The purpose of this project was to apply sentiment analysis techniques to the text of a work of fiction. The game script was ripped from the English fan-translated version of the demo of the Japanese visual novel Umineko no Naku Koro Ni (translation: When the Seagulls Cry), in such a way that each sentence within the text could be attributed either to the specific character speaking or to the narrator.

This text was compared against Bing Liu’s Opinion Lexicons – a list of words associated with positive sentiment, and a list of words associated with negative sentiment. By linking the processed dataset to the opinion lexicons, sentiment analysis was performed in order to attempt to assess four aspects of the work: (1) the overall tone of the text, including how the tone changed as the story progressed; (2) the speaking styles of the individual characters, in regards to their use of sentiment words; (3) the relationships between the characters, based on how sentiment was used in the text when one character directly referenced another character’s name; and (4) how sentiment was used to portray the various characters by the narrative perspective in the text. Data collection and initial preprocessing were conducted by M. Landt. Subsequent transformations were conducted by M.Landt, C.Evans and C. Blake, as part of the a grant from the Institute of Museum and Library Services [RE-05-12-0054-12]. More information about this project is available in the final report and course presentation.
2014/LIS590AG Garrick T. Sherman Extracting Summary Sample Characteristics from Epidemiology Tables

Epidemiology papers frequently provide a tabular summary describing the sample included in the study. Unfortunately, because this information is generally stored within the report itself, it is necessary for readers to physically acquire any given paper in order to ascertain whether its sample has relevance to their own research. Making this information available as a form of metadata would greatly benefit researchers in their information seeking activities. This project proposes and tests a system that receives an epidemiology article as input and then 1) identifies and extracts tables from the text; 2) parses tables into a structured format; 3) classifies tables as containing sample characteristics or not, and 4) aligns factors within that table to fit a larger, automatically constructed ontology.

This system was accomplished through various means. Table identification, extraction, and parsing were all achieved through extensive coding, as were the experimental factor alignment approaches, which employed slot-filling techniques.
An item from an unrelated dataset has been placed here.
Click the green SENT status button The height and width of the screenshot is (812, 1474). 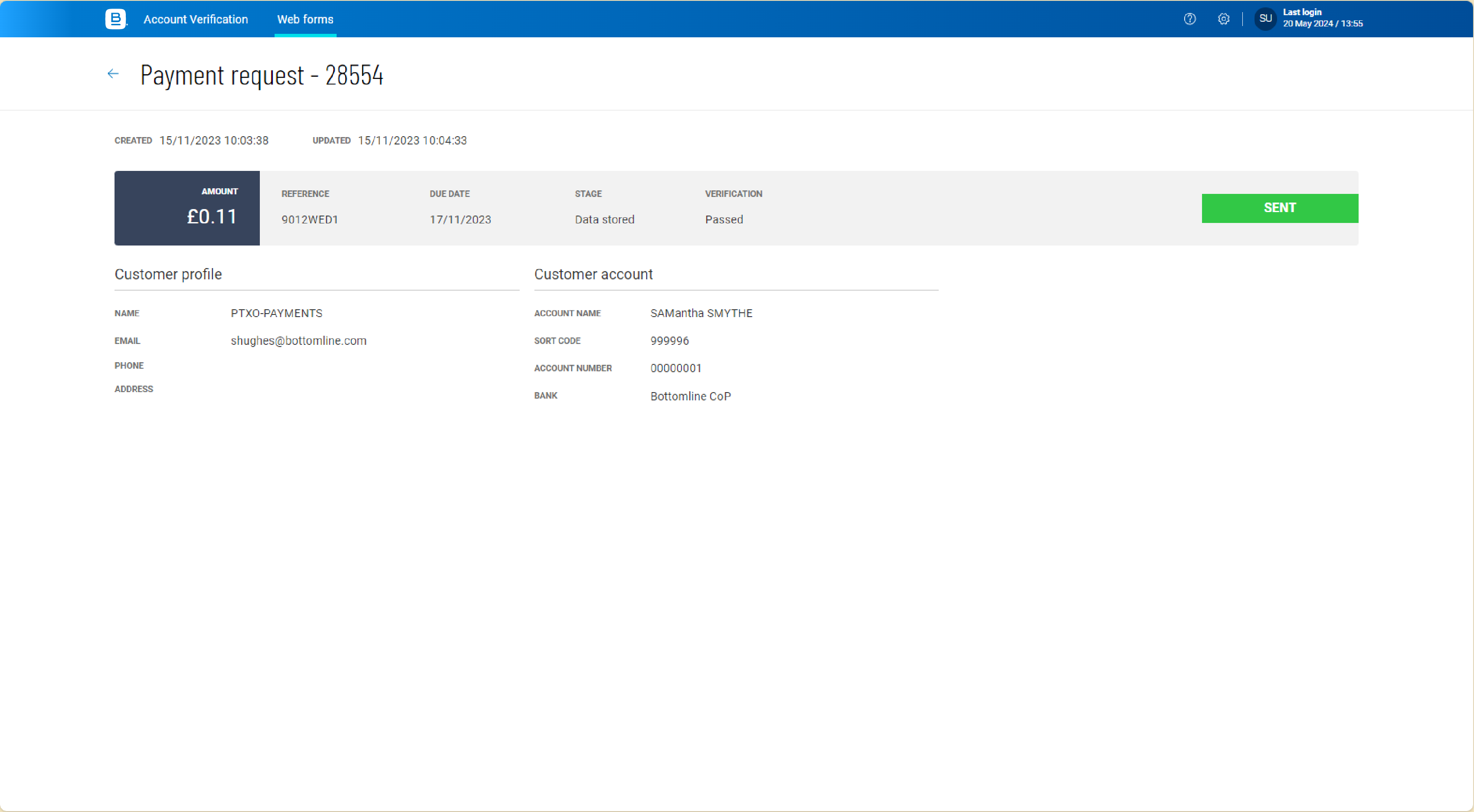(x=1280, y=208)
Classification was performed in the Oracle Data Miner using textual features from tables. Results were promising, with up to 87% accuracy in the classification task using a naive Bayes classifier and up to 100% average precision in the factor alignment task.

The system's strong performance represents a proof-of-concept for the possibility of designing a more robust implementation. The metadata captured by such a system has the potential to improve researcher productivity by, for example, facilitating the creation of faceted search systems to enable precise document discovery on the basis of sample characteristics. More information about this project is available in the final report and course presentation.
2014/LIS590AG Svetlozara Stoytcheva Exploring Cultural Differences in Language Usage: The Case of Negation

Prior research suggests that speakers of Asian languages are more likely to use negation than English speakers. Our goal in this work is to explore this theory using empirical data from news stories. Specifically, we used natural language processing to compare negation usage in two newspapers: the New York Times and Xinhua News (English Edition). Overall, negation represents 0.55% of typed dependencies in the New York Times (versus 0.18% in Xinhua News). Additionally, 9.28% of sentences and 86.56% of articles in the New York Times contain one or more instances of negation (compared to 3.33% of sentences and 24.94% of articles in Xinhua News). In contrast to the prevalent theory, negation is approximately three times more common in the New York Times than in Xinhua News (English Edition). This work was presented as a research poster at the ASIS&T 2014, Seattle, WA conference.